Faten Hamama was born in 1931 to an Egyptian Muslim lower middle class family in Mansoura, Egypt (according to her birth certificate), but she claimed to have been born in  the Abdin quarter of Cairo. She has an older brother, Mounir, a younger sister, Layla and a younger brother, Mazhar. Her aspiration for acting arose at an early age. When she was six years old, her father took her to the theater to see an Assia Dagher film; when the audience clapped for Assia, she told her father she felt they were clapping for her.

When she won a children's beauty pageant in Egypt, her father sent her picture to the director Mohamed Karim who was looking for a young female child to play the role of a small girl with the famous Egyptian actor and musician Mohamed Abdel Wahab in the film Youm Sai'd (يوم سعيد, A Happy Day, 1939). After an audition, Abdel Wahab decided she was the one he was looking for. After her role in the film, people called her "Egypt's own Shirley Temple". The director liked her acting and was impressed with her so much that he signed a contract with her father. Four years later, she was chosen by Kareem for another role with Abdel Wahab in the film Rossassa Fel Qalb (رصاصة في القلب, Bullet in the Heart, 1944) and in another film two years later, Dunya (دنيا, Universe, 1946). After her success, Hamama moved with her parents to Cairo and started her study at the High Institute of Acting in 1946.

Career
Youssef Wahbi, an Egyptian actor and director, recognised the young actress's talent so he offered her a lead role in the 1946 film Malak al-Rahma (ملاك الرحمة, Angel of Mercy). The film attracted widespread media attention, and Hamama, who was only 15 at the time, became famous for her melodramatic role. In 1949, Hamama had roles in three films with Wahbi: Korsi el-e'traf (كرسي الاعتراف, Chair of Confession), Al-Yateematain (اليتيمتين, The Two Orphans) and Sitt al-Bayt (ست البيت, Lady of the House). All were successful films.

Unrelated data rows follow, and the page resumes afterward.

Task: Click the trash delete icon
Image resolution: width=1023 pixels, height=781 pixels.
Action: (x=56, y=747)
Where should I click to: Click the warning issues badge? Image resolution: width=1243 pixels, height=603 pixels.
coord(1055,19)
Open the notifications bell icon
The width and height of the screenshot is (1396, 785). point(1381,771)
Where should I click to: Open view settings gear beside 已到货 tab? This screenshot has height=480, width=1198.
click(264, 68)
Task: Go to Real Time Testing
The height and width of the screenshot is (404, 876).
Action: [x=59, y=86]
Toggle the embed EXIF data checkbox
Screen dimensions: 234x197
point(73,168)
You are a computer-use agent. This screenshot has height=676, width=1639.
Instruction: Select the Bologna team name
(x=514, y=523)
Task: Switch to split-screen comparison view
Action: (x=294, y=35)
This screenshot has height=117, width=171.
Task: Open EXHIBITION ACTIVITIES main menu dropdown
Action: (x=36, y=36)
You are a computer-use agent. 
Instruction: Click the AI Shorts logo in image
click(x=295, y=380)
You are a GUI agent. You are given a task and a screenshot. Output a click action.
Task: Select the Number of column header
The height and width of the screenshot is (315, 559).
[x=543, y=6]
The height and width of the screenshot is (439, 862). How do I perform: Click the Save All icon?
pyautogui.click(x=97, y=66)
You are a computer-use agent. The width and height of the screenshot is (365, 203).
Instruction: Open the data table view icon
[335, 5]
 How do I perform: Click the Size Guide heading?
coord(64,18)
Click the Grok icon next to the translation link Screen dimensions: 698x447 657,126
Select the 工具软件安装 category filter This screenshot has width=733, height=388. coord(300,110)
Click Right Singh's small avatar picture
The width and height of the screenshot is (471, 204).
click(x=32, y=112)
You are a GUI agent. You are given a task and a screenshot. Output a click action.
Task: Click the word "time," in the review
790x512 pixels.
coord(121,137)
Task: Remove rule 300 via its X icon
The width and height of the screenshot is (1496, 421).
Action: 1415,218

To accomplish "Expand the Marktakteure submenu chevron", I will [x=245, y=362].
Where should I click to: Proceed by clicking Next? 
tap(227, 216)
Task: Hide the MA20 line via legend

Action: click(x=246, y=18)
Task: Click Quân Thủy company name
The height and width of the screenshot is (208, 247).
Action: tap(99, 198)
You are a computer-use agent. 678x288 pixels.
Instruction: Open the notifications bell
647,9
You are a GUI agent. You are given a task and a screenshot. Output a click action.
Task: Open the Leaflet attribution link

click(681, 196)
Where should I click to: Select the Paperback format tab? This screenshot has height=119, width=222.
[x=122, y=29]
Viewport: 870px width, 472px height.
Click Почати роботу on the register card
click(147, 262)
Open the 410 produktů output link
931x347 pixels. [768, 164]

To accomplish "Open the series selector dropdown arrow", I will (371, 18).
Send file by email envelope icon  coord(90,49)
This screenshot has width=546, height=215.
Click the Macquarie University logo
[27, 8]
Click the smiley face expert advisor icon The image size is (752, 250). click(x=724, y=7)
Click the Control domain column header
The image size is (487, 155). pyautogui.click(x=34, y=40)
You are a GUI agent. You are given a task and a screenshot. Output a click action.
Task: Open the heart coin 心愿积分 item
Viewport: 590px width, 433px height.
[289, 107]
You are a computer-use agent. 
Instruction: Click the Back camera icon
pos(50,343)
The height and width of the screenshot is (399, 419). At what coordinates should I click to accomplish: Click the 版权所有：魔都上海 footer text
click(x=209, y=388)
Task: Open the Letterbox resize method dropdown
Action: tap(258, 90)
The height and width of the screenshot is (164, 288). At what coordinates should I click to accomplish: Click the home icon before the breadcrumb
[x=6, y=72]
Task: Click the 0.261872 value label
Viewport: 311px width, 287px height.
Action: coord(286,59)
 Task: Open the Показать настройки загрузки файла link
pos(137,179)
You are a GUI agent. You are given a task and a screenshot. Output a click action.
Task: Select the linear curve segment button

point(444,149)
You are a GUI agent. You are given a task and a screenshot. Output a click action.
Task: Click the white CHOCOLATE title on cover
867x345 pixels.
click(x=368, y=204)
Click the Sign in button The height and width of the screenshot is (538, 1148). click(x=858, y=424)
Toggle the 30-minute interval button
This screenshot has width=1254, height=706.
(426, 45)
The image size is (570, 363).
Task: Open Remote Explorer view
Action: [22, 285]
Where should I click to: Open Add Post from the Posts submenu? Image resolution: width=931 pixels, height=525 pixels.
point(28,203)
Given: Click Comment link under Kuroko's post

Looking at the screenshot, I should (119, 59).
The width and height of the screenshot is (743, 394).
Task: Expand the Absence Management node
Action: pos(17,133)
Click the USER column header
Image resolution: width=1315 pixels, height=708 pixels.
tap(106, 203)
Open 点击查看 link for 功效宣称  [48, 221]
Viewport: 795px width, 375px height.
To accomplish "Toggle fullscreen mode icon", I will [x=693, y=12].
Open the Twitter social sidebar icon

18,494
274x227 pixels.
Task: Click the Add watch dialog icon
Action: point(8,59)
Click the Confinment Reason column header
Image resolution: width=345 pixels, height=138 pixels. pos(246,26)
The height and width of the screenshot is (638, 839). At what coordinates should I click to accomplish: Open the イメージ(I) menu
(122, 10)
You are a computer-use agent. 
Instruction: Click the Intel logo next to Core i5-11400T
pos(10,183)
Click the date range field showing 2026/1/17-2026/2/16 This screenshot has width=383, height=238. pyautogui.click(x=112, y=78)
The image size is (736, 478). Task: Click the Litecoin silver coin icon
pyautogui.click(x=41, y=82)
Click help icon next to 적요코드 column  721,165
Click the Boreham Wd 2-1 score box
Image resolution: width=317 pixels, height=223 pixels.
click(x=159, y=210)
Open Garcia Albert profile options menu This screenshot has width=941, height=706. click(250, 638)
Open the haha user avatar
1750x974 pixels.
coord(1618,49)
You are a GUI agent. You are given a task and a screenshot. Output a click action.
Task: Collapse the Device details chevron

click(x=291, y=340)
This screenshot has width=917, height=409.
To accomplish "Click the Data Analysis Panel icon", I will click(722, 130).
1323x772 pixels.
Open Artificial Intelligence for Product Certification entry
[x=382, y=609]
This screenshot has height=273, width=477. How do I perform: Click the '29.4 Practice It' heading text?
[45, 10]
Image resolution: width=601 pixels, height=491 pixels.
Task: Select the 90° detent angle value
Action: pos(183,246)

The 1950s were the beginning of the golden age of the Egyptian cinema industry, and Hamama played a significant part. In 1950, she starred alongside Mahmoud Zulfikar in the fantasy film; Akhlaq lil baye (أخلاق للبيع, Virtue for Sale, 1950). In 1951, she starred in the film Lak Yawm Ya Zalem (لك يوم يا ظالم, Your Day will Come) which was nominated at the Cannes Film Festival for the Prix International award. She also played lead roles in Yousef Shaheen's Baba Ameen (بابا أمين, Ameen, my Father, 1950) and Sira` Fi al-Wadi (صراع في الوادي, Struggle in the Valley, 1954)l, which was a strong nominee at the 1954 Cannes Film Festival for the Prix International award. Hamama is also known for having played the lead role in the first Egyptian mystery film Al-Manzel Raqam 13 (المنزل رقم 13, House Number 13). In 1959, she starred in the Ezz El-Dine Zulficar’s romantic classic, Bain Al Atlal (بين الأطلال, Among the Ruins) with her favorite 1950s co-star Emad Hamdy and Egypt's new rising leading man Salah Zulfikar. In 1963, she received an award for her role in the political film La Waqt Lel Hob (لا وقت للحب, No Time for Love). Hamama was also able to make it to Hollywood; in 1963 she had a role in the crime film, Cairo.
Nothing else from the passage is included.